A fascinating infuriatingly uneven comeback project from William Friedkin then, working back to the quixotic, mercurial style of his early documentary days. Despite the preponderance for over-wrought histrionics, ‘super mother bugs’ and Harry Connick Jnr’s ploddingly one-note beefcake, Ashley Judd gives an enormously brave performance.

I just can’t help but wish that the picture had been made sometime between “The French Connection” and “To Live & Die In L.A.”, when Friedkin was at a creative peak and Christopher Walken would have been a prime candidate for the psychologically destructive male lead. It might have meant we’d been spared the other picture under review.

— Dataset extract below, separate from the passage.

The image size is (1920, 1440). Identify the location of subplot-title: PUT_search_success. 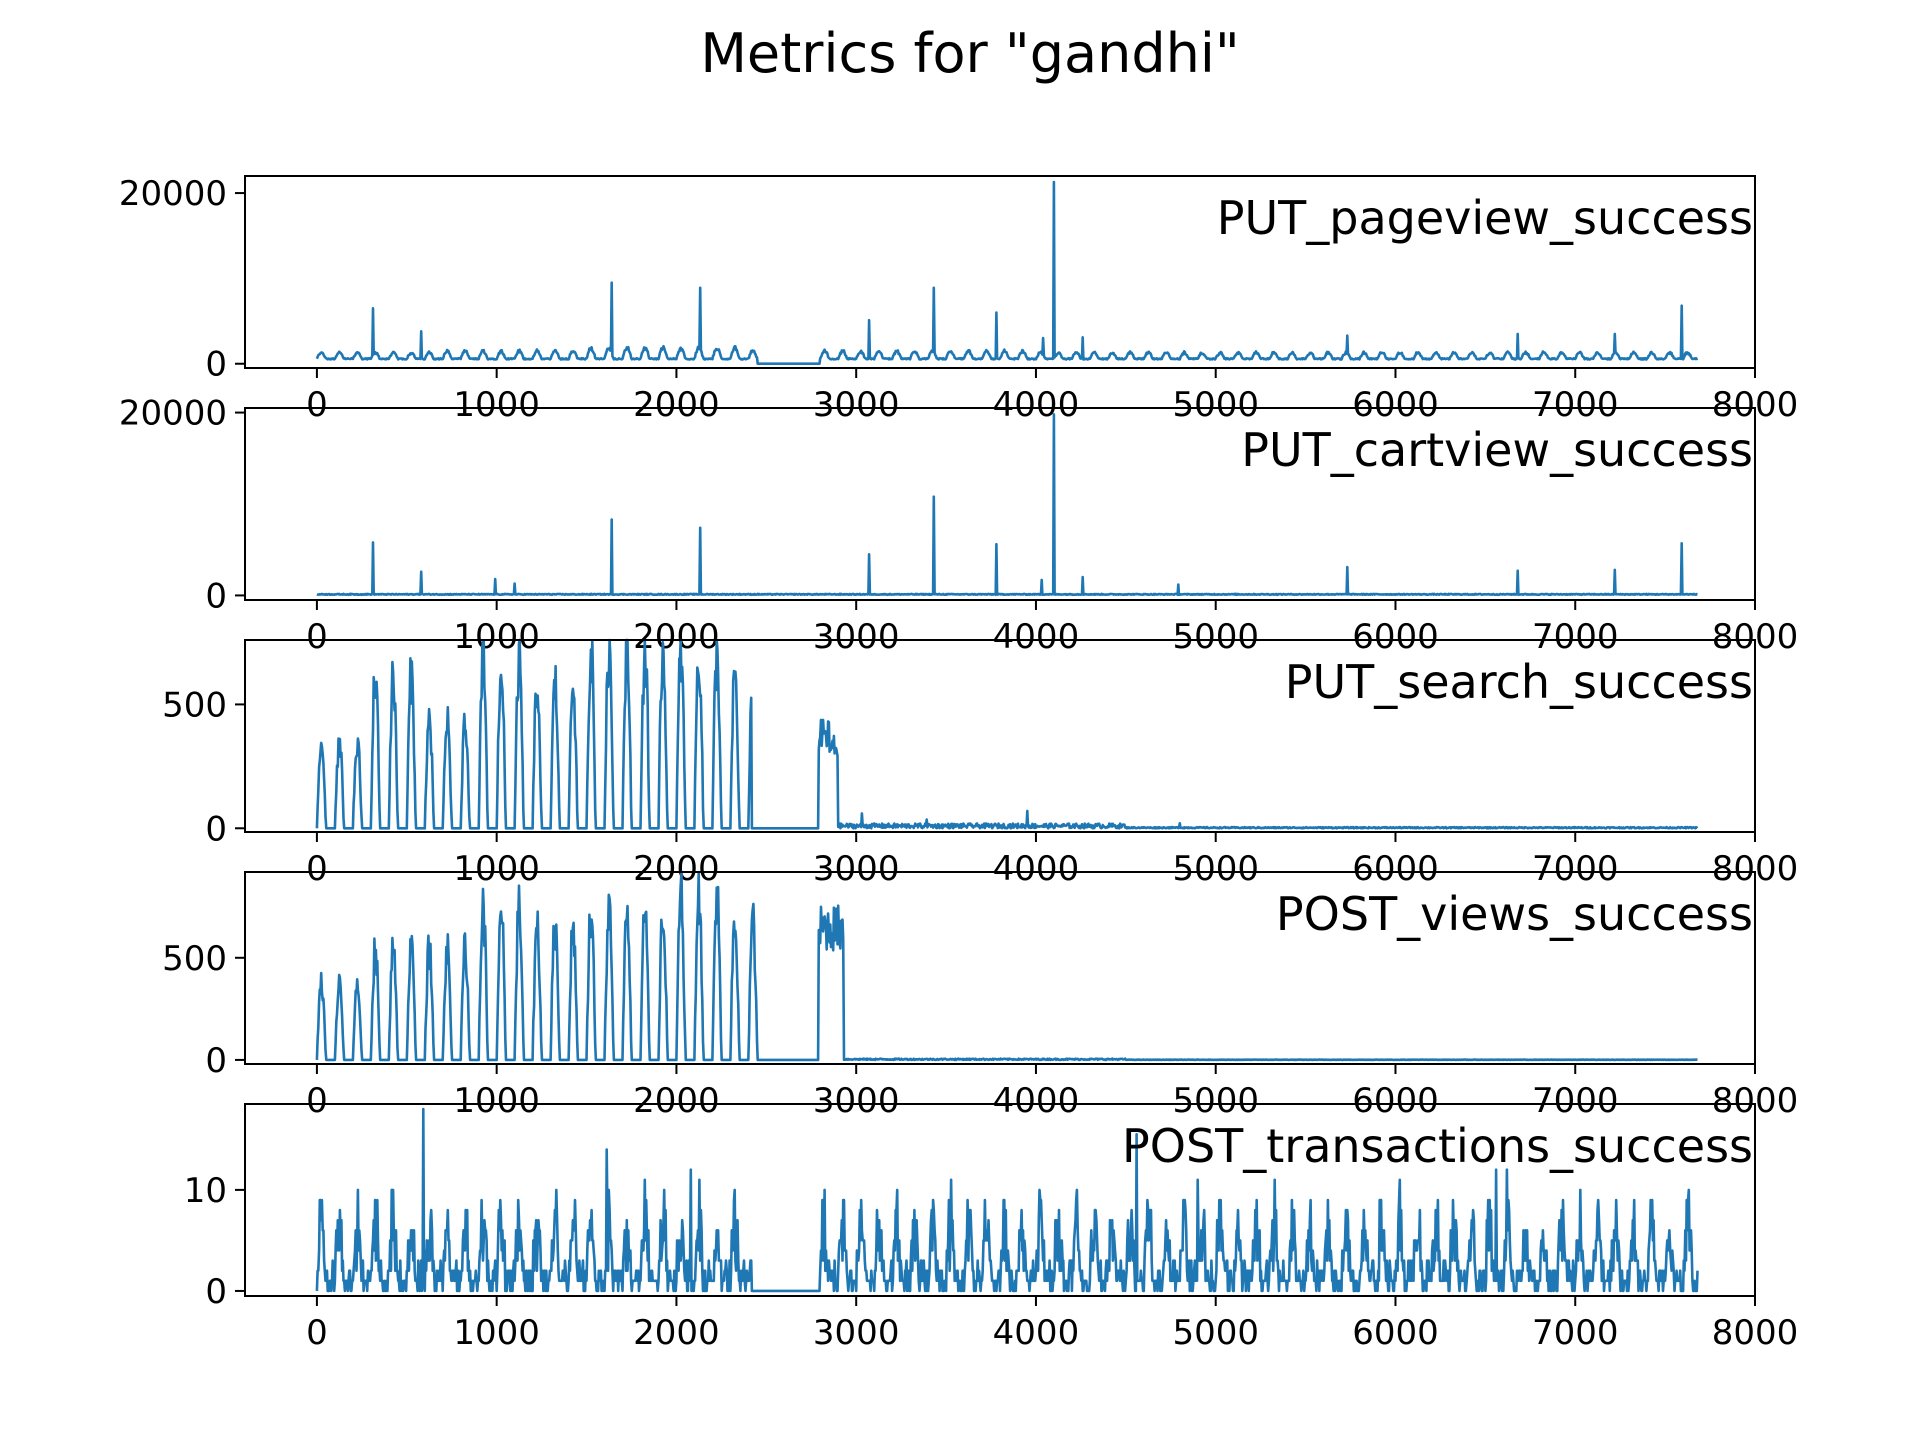
(1519, 682).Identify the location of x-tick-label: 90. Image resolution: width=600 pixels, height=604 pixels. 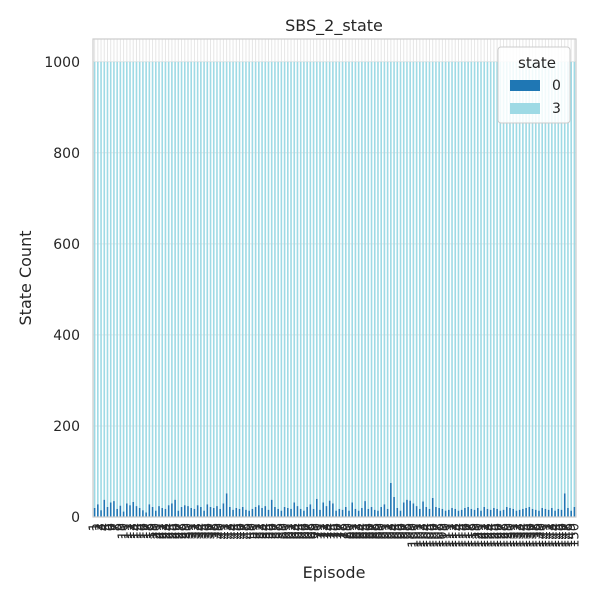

cruisingCruising”: this stands alongside “The Guardian” as one of Friedkin’s more terrible films. A rather weak serial killer tale-cum-character study (no pun intended) set in New York’s S&M scene, its lasting reputation is most probably founded upon the parade of parties from all areas of the political spectrum to whom the film was deeply offensive.

For me, its most offensive characteristic (amongst a litany of artistic offences) is its embarrassingly held assumptions about gay life. I’m no expert on “the scene” but the prime suspect(s) in the case of the slaying of some overtly caricatured homosexuals are defined in the most shallow and stereotypical fashion --all disco and musicals, leather and hair, pain and loneliness with nary a loving relationship in sight. It’s not remiss to say there something deeply uneasy for the modern, liberally minded viewer there.

Perhaps it was Friedkin’s creative aspiration for “Cruising” to be a dark portrait of contemporary New Yorkers from all walks of life or persuasions (true, cop Pacino’s hetero relationship with Karen Allen before his descent into the seedily presented underground world of leather bars doesn’t fair much better, but the picture’s closing moments give the audience a unsurprisingly jaundiced indication as to why that might be). Yet it doesn’t work remotely as a thriller, either. Delighting in using otherwise effective visual ticks to draw some unconscionable and rather sophomoric parallels between anal penetration and that of the killer’s knife, Friedkin seems less concerned with the mechanics of suspense or the genuine psychosis of a killer as he is fascinated by a culture he knows not whether to explore, celebrate or to demonise. His artistic talent by this point in his career was unquestionable; his intellectual motives deeply suspect.

You can only wonder what a filmmaker like Todd Haynes, Gus Van Sant (or Fassbinder!) might have made of a similar story.

Throughout it all, Pacino sort of barrels along somnambulistically, aping the mannered pre-‘Panic In Needle Park’ malaise from which the ‘The Godfather‘ rescued him. He’s no ‘Serpico’ here, that’s for certain.

For Pacino-centric New York serial killer thrills, stick with Harold Becker’s more Hollywood, but vastly superior and more intriguing “Sea Of Love”; for a portrait of an all-consuming investigation, “Zodiac” (which replays Friedkin’s trope of using a variety of actors to play the single supposed killer) is vastly more effective; for credible gay-themed populist thrills (as opposed to Greg Araki’s neon-flecked devoutly indie shock-indulgences) perhaps we’ll have to wait until the brilliantly talented Haynes or Van Sant (or Almodovar – imagine!) tackles the genre with some integrity and sincerity.